Is Python used in investment banking?
Python is an excellent programming language for financial applications. Banks are adopting Python to address quantitative issues for pricing, trade management, and risk management platforms throughout the investment banking and hedge fund industries. Python is being used by banks to tackle quantitative issues in pricing, trading, and risk management, as well as predictive analysis. Pandas in Python is a library that simplifies the process of data visualization and allows for complex statistical analyses. Python is a popular programming language among financial data analysts, traders, crypto currency enthusiasts, and developers. Many bank positions need it as a necessity, making it one of the most in-demand languages for people looking for work in one of these sectors.
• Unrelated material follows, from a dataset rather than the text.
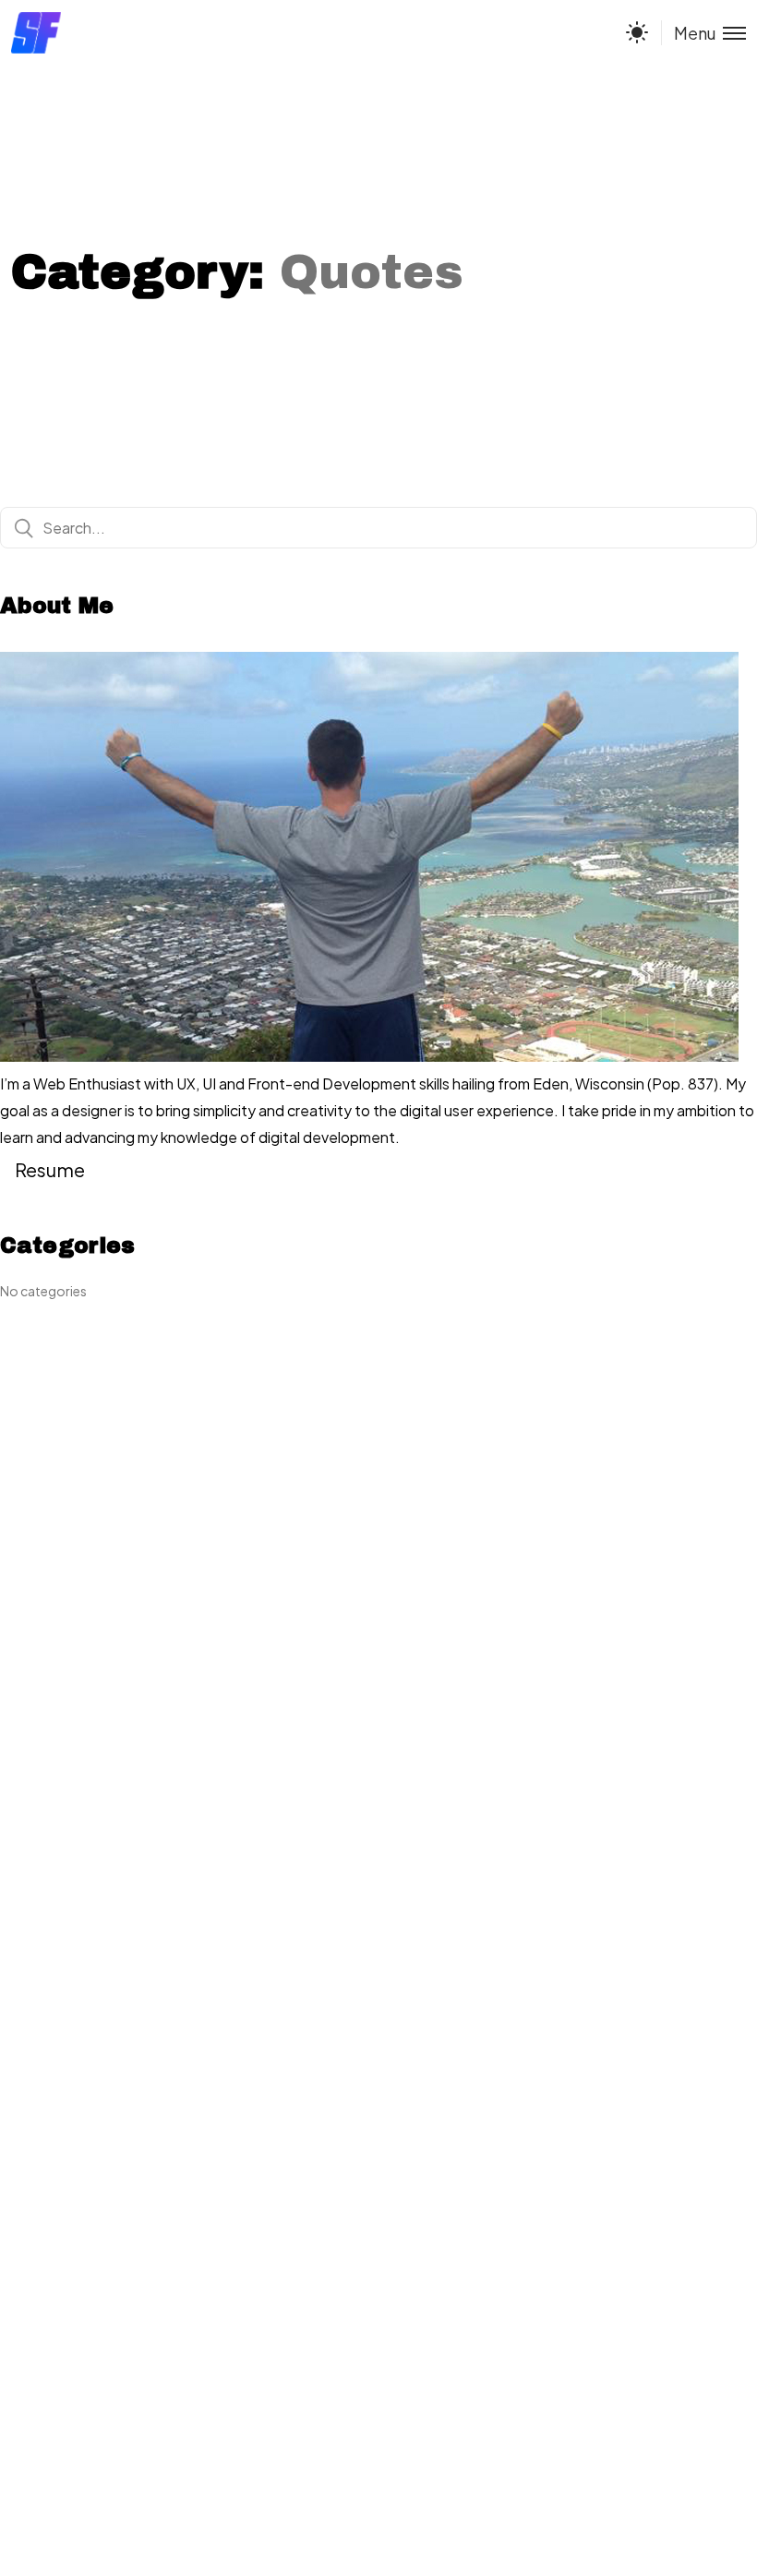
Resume (50, 1169)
Should I learn Python or R for finance?
R is used extensively for credit risk analysis and portfolio management. Python is a popular architectural language among investment banks and asset managers. R still maintains a modest advantage over Python in pure data science, though the margin has narrowed substantially. Python, on the other hand, has a larger range of applications, making it a superior all-around pick. If you're just starting out in your profession, knowing Python will provide you additional alternatives down the road.